**Your objective:** From the data below, retype exactly the lines starting with the one that contains "Sitemap (47, 2315)" and ending with the one that contains "Product details (83, 682)", both included.

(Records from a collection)
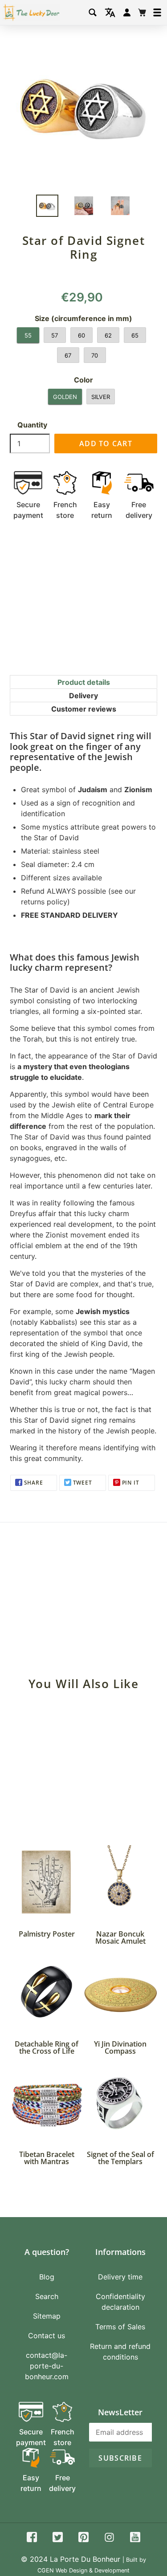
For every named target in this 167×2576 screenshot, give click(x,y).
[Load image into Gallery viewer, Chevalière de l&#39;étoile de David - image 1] (47, 206)
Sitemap (47, 2315)
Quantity (32, 424)
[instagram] (109, 2538)
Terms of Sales (120, 2326)
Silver (100, 396)
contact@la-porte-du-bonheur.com (47, 2366)
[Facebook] (32, 2538)
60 (81, 335)
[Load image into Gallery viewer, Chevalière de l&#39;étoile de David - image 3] (120, 206)
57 (54, 335)
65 (134, 335)
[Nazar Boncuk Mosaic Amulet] (121, 1882)
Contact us (46, 2335)
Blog (46, 2276)
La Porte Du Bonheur (85, 2559)
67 (68, 355)
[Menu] (157, 12)
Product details (83, 682)
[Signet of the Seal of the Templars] (121, 2103)
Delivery (83, 695)
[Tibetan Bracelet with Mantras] (47, 2103)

**Reply to the task:**
Sitemap (47, 2315)
Quantity (32, 424)
[instagram] (109, 2538)
Terms of Sales (120, 2326)
Silver (100, 396)
contact@la-porte-du-bonheur.com (47, 2366)
[Facebook] (32, 2538)
60 (81, 335)
[Load image into Gallery viewer, Chevalière de l&#39;étoile de David - image 3] (120, 206)
57 (54, 335)
65 (134, 335)
[Nazar Boncuk Mosaic Amulet] (121, 1882)
Contact us (46, 2335)
Blog (46, 2276)
La Porte Du Bonheur (85, 2559)
67 (68, 355)
[Menu] (157, 12)
Product details (83, 682)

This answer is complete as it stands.